文書の本文
○ ○ ○ ○ ○

07

Apr

福島第一原発を視察

◆福島第一原子力発電所構内を視察(備忘録)

 昨日、福島第一原発の現地視察をしました。

 私が所属する日立製作所労働組合の上部組織である電機連合神奈川地協が企画し、東京電力パワーグリッド株式会社神奈川総支社お客さまサービスグループのH課長のご協力を得て現地見学が実現しました。実施にあたり多大なるご尽力を頂いたことに心から感謝しています。


 福島第一原発は、東日本大震災による津波により、1〜4号機の非常用電源が津波の浸水により喪失し原子炉を冷却することができなくなり、核燃料は温度上昇を続けメルトダウンとなり燃料が溶け落ちデブリが原子炉格納容器の底に堆積し、今も高濃度の放射線を出し続けていることは事故から11年が経過しても変わっていないことはニュースなどの情報で見聞きしています。 
 原子炉の廃炉作業は着実に進められていますが、人類が実施したことのない燃料デブリの除去作業など、難題に立ち向かう4,000人/日を超える方々の姿を見ることができました。

 現地視察とは別に訪問した「東日本大震災・原子力災害伝承館」や「東京電力廃炉資料館」では、原発事故に至った大きな『反省と教訓』が示されていました。


 □東日本大震災・原子力災害伝承館

 https://www.fipo.or.jp/lore/




 □東京電力廃炉資料館

 https://www.tepco.co.jp/fukushima_hq/decommissioning_ac/


 


  ☆立ち入り禁止区域

 見学は、バスに乗って移動しました。

 主に、国道6号線(富岡町~大熊町~双葉町)を走り、車窓からは、3.11のまま時間が止まり、劣化していったお店が点在していました。ファッションセンターや紳士服店では色あせた洋服がそのまま展示されていたり、中華料理店にはツタが絡まり、工場や事務所では、資料や帳簿がそのまま埃をかぶっていました。

 避難指示が出され、そのまま避難をしたことが分かります。

 空間線量率が低下しつつありますので、帰還困難地区、住居制限地区、避難指示解除準備地区などの緩和も少しずつではありますが進んでいるようです。

○ ○ ○ ○ ○

資料
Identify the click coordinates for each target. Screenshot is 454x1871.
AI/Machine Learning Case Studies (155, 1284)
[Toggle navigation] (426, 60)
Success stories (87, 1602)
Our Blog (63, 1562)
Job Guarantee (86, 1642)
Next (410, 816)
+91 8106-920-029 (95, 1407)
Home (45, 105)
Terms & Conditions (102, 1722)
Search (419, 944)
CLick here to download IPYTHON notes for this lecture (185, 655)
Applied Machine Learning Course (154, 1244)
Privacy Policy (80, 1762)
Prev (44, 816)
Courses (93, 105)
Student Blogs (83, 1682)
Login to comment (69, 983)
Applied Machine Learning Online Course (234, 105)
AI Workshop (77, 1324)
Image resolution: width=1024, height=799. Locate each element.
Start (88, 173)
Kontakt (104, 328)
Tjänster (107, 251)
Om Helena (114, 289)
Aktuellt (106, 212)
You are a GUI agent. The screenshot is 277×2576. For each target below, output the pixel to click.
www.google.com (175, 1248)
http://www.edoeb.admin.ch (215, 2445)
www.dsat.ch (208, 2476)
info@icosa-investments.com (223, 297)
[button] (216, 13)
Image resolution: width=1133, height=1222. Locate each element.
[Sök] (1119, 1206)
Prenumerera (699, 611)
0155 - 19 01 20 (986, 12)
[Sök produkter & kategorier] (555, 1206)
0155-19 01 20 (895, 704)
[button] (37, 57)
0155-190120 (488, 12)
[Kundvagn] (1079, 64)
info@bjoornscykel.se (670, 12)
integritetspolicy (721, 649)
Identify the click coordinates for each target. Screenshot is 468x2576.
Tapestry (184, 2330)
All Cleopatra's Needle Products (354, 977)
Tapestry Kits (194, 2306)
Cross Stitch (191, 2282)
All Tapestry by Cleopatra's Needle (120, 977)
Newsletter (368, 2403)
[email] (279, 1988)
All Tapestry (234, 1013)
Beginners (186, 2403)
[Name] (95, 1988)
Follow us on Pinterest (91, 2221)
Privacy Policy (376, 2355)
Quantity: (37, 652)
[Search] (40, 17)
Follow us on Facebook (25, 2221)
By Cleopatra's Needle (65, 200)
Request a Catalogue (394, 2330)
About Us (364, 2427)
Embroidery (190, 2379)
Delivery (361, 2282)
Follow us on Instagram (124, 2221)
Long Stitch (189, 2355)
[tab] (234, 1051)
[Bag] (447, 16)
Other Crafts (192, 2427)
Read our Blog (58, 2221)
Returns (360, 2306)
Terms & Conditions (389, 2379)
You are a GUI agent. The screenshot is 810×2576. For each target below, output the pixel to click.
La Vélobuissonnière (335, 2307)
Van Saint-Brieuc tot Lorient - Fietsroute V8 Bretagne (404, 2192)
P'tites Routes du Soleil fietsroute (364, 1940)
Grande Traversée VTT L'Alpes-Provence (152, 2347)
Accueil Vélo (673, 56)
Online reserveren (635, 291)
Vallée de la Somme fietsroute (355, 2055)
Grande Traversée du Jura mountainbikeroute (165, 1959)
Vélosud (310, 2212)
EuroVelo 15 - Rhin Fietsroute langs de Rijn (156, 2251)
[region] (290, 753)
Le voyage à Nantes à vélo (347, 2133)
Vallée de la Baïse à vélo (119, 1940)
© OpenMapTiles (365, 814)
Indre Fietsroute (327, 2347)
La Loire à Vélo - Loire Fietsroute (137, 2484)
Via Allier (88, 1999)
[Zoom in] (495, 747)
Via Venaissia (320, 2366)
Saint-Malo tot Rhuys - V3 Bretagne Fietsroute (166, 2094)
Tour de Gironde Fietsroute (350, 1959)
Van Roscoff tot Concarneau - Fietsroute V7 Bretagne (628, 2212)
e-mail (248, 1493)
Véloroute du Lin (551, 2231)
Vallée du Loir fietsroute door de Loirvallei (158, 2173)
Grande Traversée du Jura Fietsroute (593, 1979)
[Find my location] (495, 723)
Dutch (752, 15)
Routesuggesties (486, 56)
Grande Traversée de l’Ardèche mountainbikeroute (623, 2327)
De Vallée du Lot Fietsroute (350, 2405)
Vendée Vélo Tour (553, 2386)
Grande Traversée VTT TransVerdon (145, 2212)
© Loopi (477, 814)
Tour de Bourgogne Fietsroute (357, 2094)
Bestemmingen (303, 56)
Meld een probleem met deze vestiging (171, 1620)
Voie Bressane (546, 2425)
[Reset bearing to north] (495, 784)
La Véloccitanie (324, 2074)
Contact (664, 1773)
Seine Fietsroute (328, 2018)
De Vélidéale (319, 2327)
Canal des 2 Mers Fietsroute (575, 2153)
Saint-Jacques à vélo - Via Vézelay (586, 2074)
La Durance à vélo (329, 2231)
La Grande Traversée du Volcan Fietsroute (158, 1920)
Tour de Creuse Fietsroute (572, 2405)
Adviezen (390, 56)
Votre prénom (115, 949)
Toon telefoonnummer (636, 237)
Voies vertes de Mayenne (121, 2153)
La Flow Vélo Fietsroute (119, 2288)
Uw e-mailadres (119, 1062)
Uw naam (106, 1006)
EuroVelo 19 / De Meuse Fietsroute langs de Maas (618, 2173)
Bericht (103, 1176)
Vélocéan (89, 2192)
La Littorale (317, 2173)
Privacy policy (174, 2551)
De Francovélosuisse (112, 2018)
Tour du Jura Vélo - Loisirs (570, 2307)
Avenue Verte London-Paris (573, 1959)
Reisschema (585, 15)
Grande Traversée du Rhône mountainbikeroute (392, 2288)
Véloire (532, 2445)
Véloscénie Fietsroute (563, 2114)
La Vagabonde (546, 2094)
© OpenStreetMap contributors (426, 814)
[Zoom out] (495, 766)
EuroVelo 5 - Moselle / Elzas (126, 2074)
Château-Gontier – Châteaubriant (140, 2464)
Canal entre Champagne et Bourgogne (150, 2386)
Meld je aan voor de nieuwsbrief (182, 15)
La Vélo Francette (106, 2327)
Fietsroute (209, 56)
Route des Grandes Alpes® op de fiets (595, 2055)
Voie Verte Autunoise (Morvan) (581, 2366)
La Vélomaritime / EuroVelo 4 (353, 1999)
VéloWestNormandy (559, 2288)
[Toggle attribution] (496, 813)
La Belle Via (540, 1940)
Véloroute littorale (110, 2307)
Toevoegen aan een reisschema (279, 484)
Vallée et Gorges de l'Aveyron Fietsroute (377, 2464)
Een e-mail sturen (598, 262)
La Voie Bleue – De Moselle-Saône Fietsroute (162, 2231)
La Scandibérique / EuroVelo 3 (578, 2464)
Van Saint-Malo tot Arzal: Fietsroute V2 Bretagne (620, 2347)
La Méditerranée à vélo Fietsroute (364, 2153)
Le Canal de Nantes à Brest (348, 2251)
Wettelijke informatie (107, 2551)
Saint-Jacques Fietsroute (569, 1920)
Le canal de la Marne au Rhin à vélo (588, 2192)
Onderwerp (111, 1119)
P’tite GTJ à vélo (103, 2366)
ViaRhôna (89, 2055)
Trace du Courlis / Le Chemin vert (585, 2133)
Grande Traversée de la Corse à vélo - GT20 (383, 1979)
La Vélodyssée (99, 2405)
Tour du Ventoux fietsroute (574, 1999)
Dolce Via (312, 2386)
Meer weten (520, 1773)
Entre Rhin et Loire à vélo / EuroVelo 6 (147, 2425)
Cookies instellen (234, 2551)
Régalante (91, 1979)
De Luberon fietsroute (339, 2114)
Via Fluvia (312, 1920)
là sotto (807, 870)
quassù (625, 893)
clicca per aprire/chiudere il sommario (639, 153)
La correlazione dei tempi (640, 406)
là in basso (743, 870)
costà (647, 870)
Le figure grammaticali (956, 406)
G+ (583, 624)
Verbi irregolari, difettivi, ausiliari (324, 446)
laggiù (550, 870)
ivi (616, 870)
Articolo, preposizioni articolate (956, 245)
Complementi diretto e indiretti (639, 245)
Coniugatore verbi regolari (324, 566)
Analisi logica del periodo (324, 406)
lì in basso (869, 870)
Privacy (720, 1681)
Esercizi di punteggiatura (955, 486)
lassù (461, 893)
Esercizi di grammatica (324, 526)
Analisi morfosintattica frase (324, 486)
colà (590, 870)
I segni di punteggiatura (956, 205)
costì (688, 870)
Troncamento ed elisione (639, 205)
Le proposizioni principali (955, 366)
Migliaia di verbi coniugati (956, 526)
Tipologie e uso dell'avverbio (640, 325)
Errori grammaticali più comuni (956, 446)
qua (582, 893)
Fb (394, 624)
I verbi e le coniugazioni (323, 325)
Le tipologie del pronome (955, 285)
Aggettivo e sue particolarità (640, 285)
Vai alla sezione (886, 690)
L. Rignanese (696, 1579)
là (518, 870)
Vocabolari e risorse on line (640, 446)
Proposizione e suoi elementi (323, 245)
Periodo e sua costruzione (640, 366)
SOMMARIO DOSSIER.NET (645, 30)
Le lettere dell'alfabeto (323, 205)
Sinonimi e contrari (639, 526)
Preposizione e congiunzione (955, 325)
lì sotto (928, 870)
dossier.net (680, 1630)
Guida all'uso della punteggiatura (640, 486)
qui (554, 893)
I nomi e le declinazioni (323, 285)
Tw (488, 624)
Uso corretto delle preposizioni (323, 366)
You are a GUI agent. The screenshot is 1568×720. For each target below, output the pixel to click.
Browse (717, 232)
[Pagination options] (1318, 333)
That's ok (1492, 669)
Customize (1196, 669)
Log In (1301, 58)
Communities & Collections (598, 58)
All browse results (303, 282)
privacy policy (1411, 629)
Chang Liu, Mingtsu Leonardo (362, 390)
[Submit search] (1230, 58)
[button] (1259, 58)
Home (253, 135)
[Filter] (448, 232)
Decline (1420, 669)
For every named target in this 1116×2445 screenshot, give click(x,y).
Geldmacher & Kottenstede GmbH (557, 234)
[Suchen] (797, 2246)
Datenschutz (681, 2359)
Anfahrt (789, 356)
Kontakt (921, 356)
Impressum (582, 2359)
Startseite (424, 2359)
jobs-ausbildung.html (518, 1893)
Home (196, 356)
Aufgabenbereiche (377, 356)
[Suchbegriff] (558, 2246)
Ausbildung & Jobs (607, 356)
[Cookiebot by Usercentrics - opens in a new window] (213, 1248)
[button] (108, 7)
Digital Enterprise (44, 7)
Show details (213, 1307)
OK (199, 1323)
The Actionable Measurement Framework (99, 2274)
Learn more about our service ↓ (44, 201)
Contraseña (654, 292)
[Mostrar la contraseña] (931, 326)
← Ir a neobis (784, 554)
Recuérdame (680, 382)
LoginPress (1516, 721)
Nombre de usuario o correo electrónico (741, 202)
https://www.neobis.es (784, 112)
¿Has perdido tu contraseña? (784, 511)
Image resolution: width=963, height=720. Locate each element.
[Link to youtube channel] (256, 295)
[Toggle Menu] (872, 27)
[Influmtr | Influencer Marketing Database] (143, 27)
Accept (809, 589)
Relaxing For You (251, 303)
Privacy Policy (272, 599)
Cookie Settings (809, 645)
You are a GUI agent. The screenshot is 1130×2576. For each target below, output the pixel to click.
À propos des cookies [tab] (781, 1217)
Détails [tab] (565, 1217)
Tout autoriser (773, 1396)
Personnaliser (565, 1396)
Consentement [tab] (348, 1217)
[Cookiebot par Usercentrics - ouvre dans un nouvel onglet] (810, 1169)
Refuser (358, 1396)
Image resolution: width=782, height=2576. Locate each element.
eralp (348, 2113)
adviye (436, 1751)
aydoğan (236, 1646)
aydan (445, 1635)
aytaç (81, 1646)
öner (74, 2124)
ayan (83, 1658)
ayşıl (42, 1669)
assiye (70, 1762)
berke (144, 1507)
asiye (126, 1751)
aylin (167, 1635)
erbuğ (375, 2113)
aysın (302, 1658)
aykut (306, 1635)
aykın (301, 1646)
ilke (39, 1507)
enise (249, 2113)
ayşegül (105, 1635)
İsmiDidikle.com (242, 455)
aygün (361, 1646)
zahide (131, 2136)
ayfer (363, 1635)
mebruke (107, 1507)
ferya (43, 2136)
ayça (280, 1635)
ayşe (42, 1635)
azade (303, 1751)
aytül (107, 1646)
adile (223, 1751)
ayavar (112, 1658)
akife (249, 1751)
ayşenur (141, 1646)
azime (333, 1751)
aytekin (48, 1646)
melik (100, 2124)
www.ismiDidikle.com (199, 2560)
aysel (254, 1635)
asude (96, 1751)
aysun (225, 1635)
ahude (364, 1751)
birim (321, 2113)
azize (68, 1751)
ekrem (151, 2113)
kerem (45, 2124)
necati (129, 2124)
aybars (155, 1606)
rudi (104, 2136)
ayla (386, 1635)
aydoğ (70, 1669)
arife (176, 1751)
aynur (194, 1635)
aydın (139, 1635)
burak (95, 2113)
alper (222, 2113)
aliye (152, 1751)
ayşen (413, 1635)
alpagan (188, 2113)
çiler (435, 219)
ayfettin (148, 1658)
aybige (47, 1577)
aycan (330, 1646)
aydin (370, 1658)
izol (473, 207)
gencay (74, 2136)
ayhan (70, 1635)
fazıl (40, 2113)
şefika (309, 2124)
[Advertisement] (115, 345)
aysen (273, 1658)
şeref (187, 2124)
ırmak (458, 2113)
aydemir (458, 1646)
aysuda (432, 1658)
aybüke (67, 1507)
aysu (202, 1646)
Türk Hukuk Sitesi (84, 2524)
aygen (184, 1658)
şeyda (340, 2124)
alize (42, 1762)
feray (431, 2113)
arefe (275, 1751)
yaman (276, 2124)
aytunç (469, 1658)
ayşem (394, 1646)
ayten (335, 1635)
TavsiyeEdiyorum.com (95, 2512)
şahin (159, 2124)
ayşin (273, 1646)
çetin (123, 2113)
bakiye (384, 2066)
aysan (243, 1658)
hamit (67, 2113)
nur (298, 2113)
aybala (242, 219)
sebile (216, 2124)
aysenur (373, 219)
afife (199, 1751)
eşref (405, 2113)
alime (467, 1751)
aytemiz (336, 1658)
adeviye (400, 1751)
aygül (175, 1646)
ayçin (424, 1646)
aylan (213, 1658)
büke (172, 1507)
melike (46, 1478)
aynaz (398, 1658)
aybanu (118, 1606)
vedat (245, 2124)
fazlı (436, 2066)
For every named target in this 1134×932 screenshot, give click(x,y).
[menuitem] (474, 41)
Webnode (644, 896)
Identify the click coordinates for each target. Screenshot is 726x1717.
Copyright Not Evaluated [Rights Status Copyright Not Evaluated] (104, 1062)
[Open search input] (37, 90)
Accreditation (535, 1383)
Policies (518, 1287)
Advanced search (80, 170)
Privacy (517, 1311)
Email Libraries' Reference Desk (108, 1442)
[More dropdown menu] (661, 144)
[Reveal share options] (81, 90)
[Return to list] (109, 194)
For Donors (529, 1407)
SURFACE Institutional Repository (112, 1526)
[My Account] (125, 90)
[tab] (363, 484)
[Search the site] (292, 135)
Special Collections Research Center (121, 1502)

○ ○ ○ ○ ○

必要な作業
a) 上にある福島第一原発視察の文章を、一字一句変えずに全文書き写してください。
b) 上の資料の行のうち、「erbuğ (375, 2113)」を含む行で始まり「alime (467, 1751)」を含む行で終わる部分を、両端の行も含めてそのまま繰り返してください。

順番どおりの回答
a)
07

Apr

福島第一原発を視察

◆福島第一原子力発電所構内を視察(備忘録)

 昨日、福島第一原発の現地視察をしました。

 私が所属する日立製作所労働組合の上部組織である電機連合神奈川地協が企画し、東京電力パワーグリッド株式会社神奈川総支社お客さまサービスグループのH課長のご協力を得て現地見学が実現しました。実施にあたり多大なるご尽力を頂いたことに心から感謝しています。


 福島第一原発は、東日本大震災による津波により、1〜4号機の非常用電源が津波の浸水により喪失し原子炉を冷却することができなくなり、核燃料は温度上昇を続けメルトダウンとなり燃料が溶け落ちデブリが原子炉格納容器の底に堆積し、今も高濃度の放射線を出し続けていることは事故から11年が経過しても変わっていないことはニュースなどの情報で見聞きしています。 
 原子炉の廃炉作業は着実に進められていますが、人類が実施したことのない燃料デブリの除去作業など、難題に立ち向かう4,000人/日を超える方々の姿を見ることができました。

 現地視察とは別に訪問した「東日本大震災・原子力災害伝承館」や「東京電力廃炉資料館」では、原発事故に至った大きな『反省と教訓』が示されていました。


 □東日本大震災・原子力災害伝承館

 https://www.fipo.or.jp/lore/




 □東京電力廃炉資料館

 https://www.tepco.co.jp/fukushima_hq/decommissioning_ac/


 


  ☆立ち入り禁止区域

 見学は、バスに乗って移動しました。

 主に、国道6号線(富岡町~大熊町~双葉町)を走り、車窓からは、3.11のまま時間が止まり、劣化していったお店が点在していました。ファッションセンターや紳士服店では色あせた洋服がそのまま展示されていたり、中華料理店にはツタが絡まり、工場や事務所では、資料や帳簿がそのまま埃をかぶっていました。

 避難指示が出され、そのまま避難をしたことが分かります。

 空間線量率が低下しつつありますので、帰還困難地区、住居制限地区、避難指示解除準備地区などの緩和も少しずつではありますが進んでいるようです。

b)
erbuğ (375, 2113)
aysın (302, 1658)
aykut (306, 1635)
aykın (301, 1646)
ilke (39, 1507)
enise (249, 2113)
ayşegül (105, 1635)
İsmiDidikle.com (242, 455)
aygün (361, 1646)
zahide (131, 2136)
ayfer (363, 1635)
mebruke (107, 1507)
ferya (43, 2136)
ayça (280, 1635)
ayşe (42, 1635)
azade (303, 1751)
aytül (107, 1646)
adile (223, 1751)
ayavar (112, 1658)
akife (249, 1751)
ayşenur (141, 1646)
azime (333, 1751)
aytekin (48, 1646)
melik (100, 2124)
www.ismiDidikle.com (199, 2560)
aysel (254, 1635)
asude (96, 1751)
aysun (225, 1635)
ahude (364, 1751)
birim (321, 2113)
azize (68, 1751)
ekrem (151, 2113)
kerem (45, 2124)
necati (129, 2124)
aybars (155, 1606)
rudi (104, 2136)
ayla (386, 1635)
aydoğ (70, 1669)
arife (176, 1751)
aynur (194, 1635)
aydın (139, 1635)
burak (95, 2113)
alper (222, 2113)
aliye (152, 1751)
ayşen (413, 1635)
alpagan (188, 2113)
çiler (435, 219)
ayfettin (148, 1658)
aybige (47, 1577)
aycan (330, 1646)
aydin (370, 1658)
izol (473, 207)
gencay (74, 2136)
ayhan (70, 1635)
fazıl (40, 2113)
şefika (309, 2124)
[Advertisement] (115, 345)
aysen (273, 1658)
şeref (187, 2124)
ırmak (458, 2113)
aydemir (458, 1646)
aysuda (432, 1658)
aybüke (67, 1507)
aysu (202, 1646)
Türk Hukuk Sitesi (84, 2524)
aygen (184, 1658)
şeyda (340, 2124)
alize (42, 1762)
feray (431, 2113)
arefe (275, 1751)
yaman (276, 2124)
aytunç (469, 1658)
ayşem (394, 1646)
ayten (335, 1635)
TavsiyeEdiyorum.com (95, 2512)
şahin (159, 2124)
ayşin (273, 1646)
çetin (123, 2113)
bakiye (384, 2066)
aysan (243, 1658)
hamit (67, 2113)
nur (298, 2113)
aybala (242, 219)
sebile (216, 2124)
aysenur (373, 219)
afife (199, 1751)
eşref (405, 2113)
alime (467, 1751)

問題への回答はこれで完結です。